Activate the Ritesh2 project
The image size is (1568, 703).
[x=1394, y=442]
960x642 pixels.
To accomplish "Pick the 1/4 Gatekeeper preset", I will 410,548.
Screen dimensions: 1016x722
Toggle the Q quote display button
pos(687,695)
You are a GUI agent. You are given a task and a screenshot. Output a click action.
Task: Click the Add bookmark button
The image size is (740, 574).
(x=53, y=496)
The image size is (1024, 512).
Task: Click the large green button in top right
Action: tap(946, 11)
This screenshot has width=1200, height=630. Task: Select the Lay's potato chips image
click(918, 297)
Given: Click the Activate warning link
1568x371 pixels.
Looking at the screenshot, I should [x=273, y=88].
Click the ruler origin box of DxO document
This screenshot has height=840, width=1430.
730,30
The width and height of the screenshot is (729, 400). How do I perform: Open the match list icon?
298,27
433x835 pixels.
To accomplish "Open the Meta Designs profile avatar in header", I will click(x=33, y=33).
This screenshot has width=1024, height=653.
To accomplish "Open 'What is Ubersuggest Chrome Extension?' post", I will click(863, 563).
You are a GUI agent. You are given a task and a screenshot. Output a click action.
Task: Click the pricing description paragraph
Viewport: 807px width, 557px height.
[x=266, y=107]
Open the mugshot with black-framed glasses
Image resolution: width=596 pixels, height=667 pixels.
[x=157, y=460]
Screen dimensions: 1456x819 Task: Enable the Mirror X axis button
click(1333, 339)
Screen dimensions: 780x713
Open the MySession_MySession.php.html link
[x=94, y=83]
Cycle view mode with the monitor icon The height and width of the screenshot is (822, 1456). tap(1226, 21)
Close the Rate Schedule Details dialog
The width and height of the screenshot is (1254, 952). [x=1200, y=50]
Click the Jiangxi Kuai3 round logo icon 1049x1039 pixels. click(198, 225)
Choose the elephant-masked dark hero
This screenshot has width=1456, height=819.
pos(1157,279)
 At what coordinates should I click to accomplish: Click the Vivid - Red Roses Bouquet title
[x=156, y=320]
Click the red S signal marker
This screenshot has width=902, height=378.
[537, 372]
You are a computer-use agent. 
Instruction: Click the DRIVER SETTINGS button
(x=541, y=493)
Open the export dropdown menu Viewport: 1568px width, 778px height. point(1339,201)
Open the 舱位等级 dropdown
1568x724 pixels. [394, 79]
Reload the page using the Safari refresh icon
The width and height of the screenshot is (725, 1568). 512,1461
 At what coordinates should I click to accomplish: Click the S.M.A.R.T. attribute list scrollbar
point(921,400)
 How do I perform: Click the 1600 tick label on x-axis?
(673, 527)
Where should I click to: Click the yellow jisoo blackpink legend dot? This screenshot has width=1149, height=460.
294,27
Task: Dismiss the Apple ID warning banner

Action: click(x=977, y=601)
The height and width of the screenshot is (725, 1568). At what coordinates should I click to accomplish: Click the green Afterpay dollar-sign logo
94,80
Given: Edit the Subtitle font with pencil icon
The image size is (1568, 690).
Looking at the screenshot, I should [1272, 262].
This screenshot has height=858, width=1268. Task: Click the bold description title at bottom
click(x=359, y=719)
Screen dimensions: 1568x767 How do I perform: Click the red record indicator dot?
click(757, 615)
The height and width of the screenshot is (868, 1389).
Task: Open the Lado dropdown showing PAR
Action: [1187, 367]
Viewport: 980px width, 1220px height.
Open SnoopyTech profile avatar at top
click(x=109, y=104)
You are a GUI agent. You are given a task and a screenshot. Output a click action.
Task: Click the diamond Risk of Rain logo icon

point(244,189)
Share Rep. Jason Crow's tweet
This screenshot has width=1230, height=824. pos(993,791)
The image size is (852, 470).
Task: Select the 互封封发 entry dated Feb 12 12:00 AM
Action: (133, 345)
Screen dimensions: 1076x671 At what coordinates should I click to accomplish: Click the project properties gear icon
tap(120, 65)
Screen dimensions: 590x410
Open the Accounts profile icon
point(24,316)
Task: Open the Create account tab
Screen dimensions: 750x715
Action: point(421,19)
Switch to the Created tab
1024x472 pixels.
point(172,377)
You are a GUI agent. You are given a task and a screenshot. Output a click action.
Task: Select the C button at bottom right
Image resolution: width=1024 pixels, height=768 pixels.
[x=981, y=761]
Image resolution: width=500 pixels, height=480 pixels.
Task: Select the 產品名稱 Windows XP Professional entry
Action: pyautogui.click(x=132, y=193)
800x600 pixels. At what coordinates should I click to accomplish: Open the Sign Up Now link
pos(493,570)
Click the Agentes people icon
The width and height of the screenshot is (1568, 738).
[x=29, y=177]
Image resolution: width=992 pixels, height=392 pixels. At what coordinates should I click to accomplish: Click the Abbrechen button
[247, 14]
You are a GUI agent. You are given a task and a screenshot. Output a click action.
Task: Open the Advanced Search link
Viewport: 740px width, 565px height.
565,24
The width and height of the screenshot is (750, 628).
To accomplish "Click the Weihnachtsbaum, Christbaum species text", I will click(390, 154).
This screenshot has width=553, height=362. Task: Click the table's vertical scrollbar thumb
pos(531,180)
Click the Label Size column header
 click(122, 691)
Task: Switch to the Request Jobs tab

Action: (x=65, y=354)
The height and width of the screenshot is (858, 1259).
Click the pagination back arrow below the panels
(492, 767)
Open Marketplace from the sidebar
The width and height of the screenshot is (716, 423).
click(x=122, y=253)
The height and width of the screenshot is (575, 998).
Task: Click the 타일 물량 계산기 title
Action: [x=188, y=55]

What you have to do |
Every entry should be printed again exactly as written.

Exercise response |
Activate the Ritesh2 project
The image size is (1568, 703).
[x=1394, y=442]
960x642 pixels.
To accomplish "Pick the 1/4 Gatekeeper preset", I will 410,548.
Screen dimensions: 1016x722
Toggle the Q quote display button
pos(687,695)
You are a GUI agent. You are given a task and a screenshot. Output a click action.
Task: Click the Add bookmark button
The image size is (740, 574).
(x=53, y=496)
The image size is (1024, 512).
Task: Click the large green button in top right
Action: tap(946, 11)
This screenshot has width=1200, height=630. Task: Select the Lay's potato chips image
click(918, 297)
Given: Click the Activate warning link
1568x371 pixels.
Looking at the screenshot, I should [x=273, y=88].
Click the ruler origin box of DxO document
This screenshot has height=840, width=1430.
730,30
The width and height of the screenshot is (729, 400). How do I perform: Open the match list icon?
298,27
433x835 pixels.
To accomplish "Open the Meta Designs profile avatar in header", I will click(x=33, y=33).
This screenshot has width=1024, height=653.
To accomplish "Open 'What is Ubersuggest Chrome Extension?' post", I will click(863, 563).
You are a GUI agent. You are given a task and a screenshot. Output a click action.
Task: Click the pricing description paragraph
Viewport: 807px width, 557px height.
[x=266, y=107]
Open the mugshot with black-framed glasses
Image resolution: width=596 pixels, height=667 pixels.
[x=157, y=460]
Screen dimensions: 1456x819 Task: Enable the Mirror X axis button
click(1333, 339)
Screen dimensions: 780x713
Open the MySession_MySession.php.html link
[x=94, y=83]
Cycle view mode with the monitor icon The height and width of the screenshot is (822, 1456). tap(1226, 21)
Close the Rate Schedule Details dialog
The width and height of the screenshot is (1254, 952). [x=1200, y=50]
Click the Jiangxi Kuai3 round logo icon 1049x1039 pixels. click(198, 225)
Choose the elephant-masked dark hero
This screenshot has width=1456, height=819.
pos(1157,279)
 At what coordinates should I click to accomplish: Click the Vivid - Red Roses Bouquet title
[x=156, y=320]
Click the red S signal marker
This screenshot has width=902, height=378.
[537, 372]
You are a computer-use agent. 
Instruction: Click the DRIVER SETTINGS button
(x=541, y=493)
Open the export dropdown menu Viewport: 1568px width, 778px height. point(1339,201)
Open the 舱位等级 dropdown
1568x724 pixels. [394, 79]
Reload the page using the Safari refresh icon
The width and height of the screenshot is (725, 1568). 512,1461
 At what coordinates should I click to accomplish: Click the S.M.A.R.T. attribute list scrollbar
point(921,400)
 How do I perform: Click the 1600 tick label on x-axis?
(673, 527)
Where should I click to: Click the yellow jisoo blackpink legend dot? This screenshot has width=1149, height=460.
294,27
Task: Dismiss the Apple ID warning banner

Action: click(x=977, y=601)
The height and width of the screenshot is (725, 1568). At what coordinates should I click to accomplish: Click the green Afterpay dollar-sign logo
94,80
Given: Edit the Subtitle font with pencil icon
The image size is (1568, 690).
Looking at the screenshot, I should [1272, 262].
This screenshot has height=858, width=1268. Task: Click the bold description title at bottom
click(x=359, y=719)
Screen dimensions: 1568x767 How do I perform: Click the red record indicator dot?
click(757, 615)
The height and width of the screenshot is (868, 1389).
Task: Open the Lado dropdown showing PAR
Action: [1187, 367]
Viewport: 980px width, 1220px height.
Open SnoopyTech profile avatar at top
click(x=109, y=104)
You are a GUI agent. You are given a task and a screenshot. Output a click action.
Task: Click the diamond Risk of Rain logo icon

point(244,189)
Share Rep. Jason Crow's tweet
This screenshot has width=1230, height=824. pos(993,791)
The image size is (852, 470).
Task: Select the 互封封发 entry dated Feb 12 12:00 AM
Action: (133, 345)
Screen dimensions: 1076x671 At what coordinates should I click to accomplish: Click the project properties gear icon
tap(120, 65)
Screen dimensions: 590x410
Open the Accounts profile icon
point(24,316)
Task: Open the Create account tab
Screen dimensions: 750x715
Action: point(421,19)
Switch to the Created tab
1024x472 pixels.
point(172,377)
You are a GUI agent. You are given a task and a screenshot. Output a click action.
Task: Select the C button at bottom right
Image resolution: width=1024 pixels, height=768 pixels.
[x=981, y=761]
Image resolution: width=500 pixels, height=480 pixels.
Task: Select the 產品名稱 Windows XP Professional entry
Action: pyautogui.click(x=132, y=193)
800x600 pixels. At what coordinates should I click to accomplish: Open the Sign Up Now link
pos(493,570)
Click the Agentes people icon
The width and height of the screenshot is (1568, 738).
[x=29, y=177]
Image resolution: width=992 pixels, height=392 pixels. At what coordinates should I click to accomplish: Click the Abbrechen button
[247, 14]
You are a GUI agent. You are given a task and a screenshot. Output a click action.
Task: Open the Advanced Search link
Viewport: 740px width, 565px height.
565,24
The width and height of the screenshot is (750, 628).
To accomplish "Click the Weihnachtsbaum, Christbaum species text", I will click(390, 154).
This screenshot has width=553, height=362. Task: Click the table's vertical scrollbar thumb
pos(531,180)
Click the Label Size column header
 click(122, 691)
Task: Switch to the Request Jobs tab

Action: (x=65, y=354)
The height and width of the screenshot is (858, 1259).
Click the pagination back arrow below the panels
(492, 767)
Open Marketplace from the sidebar
The width and height of the screenshot is (716, 423).
click(x=122, y=253)
The height and width of the screenshot is (575, 998).
Task: Click the 타일 물량 계산기 title
Action: [x=188, y=55]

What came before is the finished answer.